No one seems to be able to figure how to get the last part of line 3 to output correctly. I have tried a seperate echo and concatenation but neither work. Am i reading it wrong or is there a bug?

output.php
<?php
include "flavor.php";
echo "Hal's favorite flavor of ice cream is". $flavor .".;
$flavor = get_flavor();

2 Answers

Jennifer Nordell
MOD
Jennifer Nordell
Treehouse Moderator

Hi there, Cliff Jackson ! You've got a couple of things going on here. First, you're missing the ending ?> tag. Secondly, we cannot be guaranteed that there is any function named get_flavor() in the file you've imported. The challenge just specifies that the variable is defined there. So you will not need the last line.

You can use either concatenation here (as you're attempting to do now) or you can opt to use the double quotation marks to expand the value of the variable in place (interpolation). However, your current echo statement would be correct except for two small things. You are missing an ending quotation mark after the last "." which is causing a syntax error and you forgot to account for a space before the $flavor.
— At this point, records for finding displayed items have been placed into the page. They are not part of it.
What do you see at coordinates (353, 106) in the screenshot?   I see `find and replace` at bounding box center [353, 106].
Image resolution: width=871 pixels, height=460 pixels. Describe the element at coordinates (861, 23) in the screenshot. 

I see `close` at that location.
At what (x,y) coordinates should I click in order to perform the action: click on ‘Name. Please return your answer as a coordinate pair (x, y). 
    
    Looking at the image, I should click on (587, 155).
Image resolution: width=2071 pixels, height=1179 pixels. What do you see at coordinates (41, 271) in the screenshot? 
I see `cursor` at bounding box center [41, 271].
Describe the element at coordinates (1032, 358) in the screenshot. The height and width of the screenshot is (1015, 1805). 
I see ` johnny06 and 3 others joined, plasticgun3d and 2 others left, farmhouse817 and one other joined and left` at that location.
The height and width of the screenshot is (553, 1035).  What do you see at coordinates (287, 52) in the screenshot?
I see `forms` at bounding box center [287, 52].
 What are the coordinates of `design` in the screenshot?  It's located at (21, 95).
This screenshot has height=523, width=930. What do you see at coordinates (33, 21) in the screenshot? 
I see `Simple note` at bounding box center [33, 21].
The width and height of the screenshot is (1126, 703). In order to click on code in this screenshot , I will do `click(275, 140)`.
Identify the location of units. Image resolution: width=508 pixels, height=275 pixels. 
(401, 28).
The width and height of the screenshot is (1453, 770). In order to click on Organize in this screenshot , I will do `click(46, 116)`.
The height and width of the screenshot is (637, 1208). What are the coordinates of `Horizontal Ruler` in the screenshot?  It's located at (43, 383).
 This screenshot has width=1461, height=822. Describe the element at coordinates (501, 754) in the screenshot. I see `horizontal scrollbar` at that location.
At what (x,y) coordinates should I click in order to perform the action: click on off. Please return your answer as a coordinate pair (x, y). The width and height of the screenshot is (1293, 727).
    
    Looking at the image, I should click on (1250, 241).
I would expect to see a space between "is" and the ending quotation mark there.

But again, you could opt to not use concatenation at all. It's likely simpler to use the interpolation.

For example:

<?php
  $student = "Cliff";
  echo "Hi there, $student!  Nice to meet you.";
?>

This would echo out "Hi there, Cliff! Nice to meet you." By using the double quotation marks we can expand the variable in place without concatenation.

Hope this helps! :sparkles:

Cliff Jackson
Cliff Jackson
2,886 Points

Hi Jennifer, The challenge passes until stage 3 and then fails every time no matter what way you try to output the variable, if you remove the line 4 it fails.

Jennifer Nordell
Jennifer Nordell
Treehouse Moderator

Hi there, again, Cliff Jackson. Sorry about that, you are correct that in step 2 you need to call the get_flavor() method. But again, you had a syntax error in your code. Furthermore, you have to call it before the echo statement. You are trying to echo out a variable that does not yet have a value.

I can get it to pass with both concatenation and without.

Take a look:

<?php
include "flavor.php";
$flavor = get_flavor();
echo "Hal's favorite flavor of ice cream is $flavor.";

?>

The echo line could also be:

// note how I h ave an extra space after is and another quotation mark after the ending full stop
echo "Hal's favorite flavor of ice cream is " . $flavor . ".";

Either one of those pass for me. Hope this helps! :sparkles:

Spenser Hale
Spenser Hale
18,327 Points

Hey Cliff

It would be useful for the community if you selected Jennifer's answer as best answer, so we know your question has been resolved.

Thanks